F. Defendants shall use their best efforts to assist the trustee
in accomplishing the required divestiture. The trustee and any
consultants, accountants, attorneys, and other persons retained by
the trustee shall have full and complete access to the personnel,
books, records, and facilities of the business to be divested, and
defendants shall develop financial and other information relevant to
such business as the trustee may reasonably request, subject to
reasonable protection for trade secret or other confidential
research, development, or commercial information. Defendants shall
take no action to interfere with or to impede the trustee's
accomplishment of the divestiture.
G. After his or her appointment, the trustee shall file monthly
reports with the United States and, as appropriate, the Court
setting forth the trustee's efforts to accomplish the divestiture
ordered under this Final Judgment. To the extent such reports
contain information that the trustee deems confidential, such
reports shall not be filed in the public docket of the Court. Such
reports shall include the name, address, and telephone number of
each person who, during the preceding month, made an offer to
acquire, expressed an interest in acquiring, entered into
negotiations to acquire, or was contacted or made an inquiry about
acquiring, any interest in the Divestiture Assets, and shall
describe in detail each contact with any such person.
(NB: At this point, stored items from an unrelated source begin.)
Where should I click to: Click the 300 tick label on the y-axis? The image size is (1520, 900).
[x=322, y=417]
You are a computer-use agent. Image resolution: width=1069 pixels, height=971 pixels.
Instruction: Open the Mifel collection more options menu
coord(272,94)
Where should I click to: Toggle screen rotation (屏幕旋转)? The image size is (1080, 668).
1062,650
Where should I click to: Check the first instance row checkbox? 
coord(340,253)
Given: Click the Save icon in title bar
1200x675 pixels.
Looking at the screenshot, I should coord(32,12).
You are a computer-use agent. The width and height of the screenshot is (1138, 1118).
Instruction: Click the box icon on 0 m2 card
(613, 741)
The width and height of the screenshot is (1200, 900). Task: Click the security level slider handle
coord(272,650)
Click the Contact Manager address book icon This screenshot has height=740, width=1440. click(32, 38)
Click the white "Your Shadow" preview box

The trustee
shall maintain full records of all efforts made to divest the
Divestiture Assets.
H. If the trustee has not accomplished the divestiture ordered
under this Final Judgment within six (6) months after its
appointment, the trustee shall promptly file with the Court a report
setting forth: (1) The trustee's efforts to accomplish the required
divestiture, (2) the reasons, in the trustee's judgment, why the
required divestiture have not been accomplished, and (3) the
trustee's recommendations. To the extent that such report contains
information that the trustee deems confidential, such report shall
not be filed in the public docket of the Court. The trustee shall at
the same time furnish such report to the United States, which shall
have the right to make additional recommendations consistent with
the purpose of the trust. The Court thereafter shall enter such
orders as it shall deem appropriate to carry out the purpose of the
Final Judgment, which may, if necessary, include extending the trust
and the term of the trustee's appointment by a period requested by
the United States.
I. If the United States determines that the trustee has ceased
to act or failed to act diligently or in a reasonably cost-effective
manner, it may recommend the Court appoint a substitute trustee.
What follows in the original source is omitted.